Data from a climate vulnerability monitor for 184 nations are now available via an interactive online portal, making them more accessible to researchers, academics and policymakers worldwide.
The data are based on the Climate Vulnerability Monitor report, first released at the UN climate conference (COP 16) in Cancun, Mexico, in 2010, and updated in September 2012.
The revised data are now available through a searchable Online Data Portal — launched last month (14 February) — which aims to serve as a reference for less developed countries to help them devise strategies for climate change adaptation.
The monitor is co-published by DARA, a non-profit research organisation based in Spain, and its Climate Vulnerable Forum, a network of countries that are heavily affected by climate change.
- Climate Vulnerability Monitor for 184 countries has been launched
- Focus areas include fisheries, biodiversity and drought
- Designers hope it will boost access to data locally and inform national debates
The 2010 edition of the report considered four indicators: weather and environmental disasters; health impacts; habitat loss; and economic stress. The revised report takes into account 34 areas of climate-related concern, including fisheries, biodiversity, oil spills, droughts, agriculture, and vector-borne diseases.
"The revised monitor has a new section of analysis labelled 'carbon', focusing on the socio-economic ramifications of pursuing carbon-intensive and climate unsafe activities," Matthew McKinnon, editor of the Climate Vulnerability Monitor, tells SciDev.Net.
It draws on peer-reviewed scientific literature and datasets released by the UN, World Bank and Intergovernmental Panel on Climate Change (IPCC).

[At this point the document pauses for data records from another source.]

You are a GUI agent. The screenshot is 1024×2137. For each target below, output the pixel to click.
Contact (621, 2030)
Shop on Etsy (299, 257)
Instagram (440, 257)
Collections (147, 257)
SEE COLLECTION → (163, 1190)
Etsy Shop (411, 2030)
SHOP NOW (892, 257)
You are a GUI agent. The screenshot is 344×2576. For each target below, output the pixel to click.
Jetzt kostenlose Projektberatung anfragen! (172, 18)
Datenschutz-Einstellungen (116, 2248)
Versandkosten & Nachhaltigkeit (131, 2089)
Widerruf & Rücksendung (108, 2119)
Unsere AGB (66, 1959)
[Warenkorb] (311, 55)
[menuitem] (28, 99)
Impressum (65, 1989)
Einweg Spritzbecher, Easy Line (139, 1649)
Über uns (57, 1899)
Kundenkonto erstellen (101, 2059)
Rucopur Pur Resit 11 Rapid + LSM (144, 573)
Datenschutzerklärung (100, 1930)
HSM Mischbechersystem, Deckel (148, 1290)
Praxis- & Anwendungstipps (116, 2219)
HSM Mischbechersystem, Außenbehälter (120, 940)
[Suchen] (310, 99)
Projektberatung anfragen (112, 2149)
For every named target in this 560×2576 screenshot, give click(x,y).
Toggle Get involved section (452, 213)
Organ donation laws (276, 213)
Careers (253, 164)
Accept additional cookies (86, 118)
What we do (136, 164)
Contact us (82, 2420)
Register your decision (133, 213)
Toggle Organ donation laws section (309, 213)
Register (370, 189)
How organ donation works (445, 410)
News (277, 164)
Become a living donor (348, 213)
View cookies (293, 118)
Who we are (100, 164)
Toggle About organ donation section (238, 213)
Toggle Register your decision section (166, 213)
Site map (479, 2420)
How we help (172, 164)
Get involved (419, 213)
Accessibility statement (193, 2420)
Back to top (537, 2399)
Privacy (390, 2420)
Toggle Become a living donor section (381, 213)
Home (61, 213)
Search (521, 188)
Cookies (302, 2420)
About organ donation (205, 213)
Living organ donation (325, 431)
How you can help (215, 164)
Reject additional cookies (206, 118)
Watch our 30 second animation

But it adds value to the existing reports by extracting climate change data individually for 184 countries from published reports, such as IPCC assessment reports, its designers say.
"Our reports have a specific challenge and focus — to assess the impact of the climate change challenge in socio-economic terms with estimates of impact and vulnerability for 184 countries for 2010 and 2030," says McKinnon. "The IPCC has a much broader focus that goes further into the future."
Country-wise analyses for economic costs and mortality resulting from climate change in 2010 and 2030 are available on the data portal.
"The data portal will now provide the public, and all interested parties, with direct access to the full set of statistical information that was published in the Monitor last September," McKinnon explains. "The portal allows download, sorting and interactive screen views of the entire Monitor's data, including world maps and also two-page country profiles."
Saleemul Huq, a senior fellow in the climate change group at the International Institute for Environment and Development, and a member of the monitor's advisory panel, tells SciDev.Net: "We hope that with the online version, more people will access and use the Monitor at a national level. So far, it's been primarily used to inform policy and debate at the global level."